If some of you atheists would spend more time looking carefully at the latest findings of astronomy and biology, it would become more and more difficult to deny intelligent, transcendent creative design in the cosmos and in earthly nature.

No, it wouldn’t, because there is nothing in the findings of either astronomy or biology which even *suggest*, let alone prove, intelligent design at all. Even if they did, this wouldn’t say anything about the identity of such a supposed “designer”. Even if there were evidence of a designer, *which there isn’t*, such a thing would bring us no closer to proving that your God exists. The designer could be anyone.

Scripture points accurately to that one as the God …

Prove that a designer exists and that the designer is your God.

… who has made Himself known to us, in part through his work in the universe and on earth …

Prove that this “work” was your God’s work. *Without begging the question.*

… and more completely through Christ Jesus’ life as described in Scripture.

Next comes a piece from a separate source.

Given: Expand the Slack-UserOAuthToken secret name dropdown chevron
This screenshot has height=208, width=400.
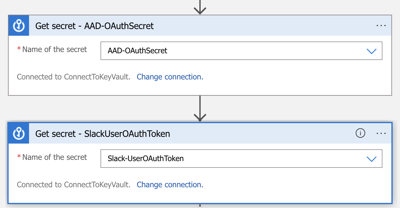Looking at the screenshot, I should tap(372, 159).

Scripture does not constitute evidence of God or intelligent design, any more than Harry Potter constitutes evidence of wizards or magic. Just because something is described in a book doesn’t mean it exists or is truthful.

Kent Hovind is an embarressment to thinking Christians …

There are plenty of people who embarrass Christians. Kent Hovind is just the tip of the iceberg. See FSTDT.

And one more thing:

… thinking Christians, who acknowledge growing knowledge of God’s creative/sustaining work, and who apply appropriate scriptural studies to the issues.

Applying “appropriate scriptural study” to an issue does not suggest that one is “thinking”. In fact it suggests quite the opposite, because it’s not any different from taking any other random book and trying to apply its contents to “the issues”. That doesn’t sound like something a “thinking” person would do, unless by “thinking” you mean “jumping through mental hoops”.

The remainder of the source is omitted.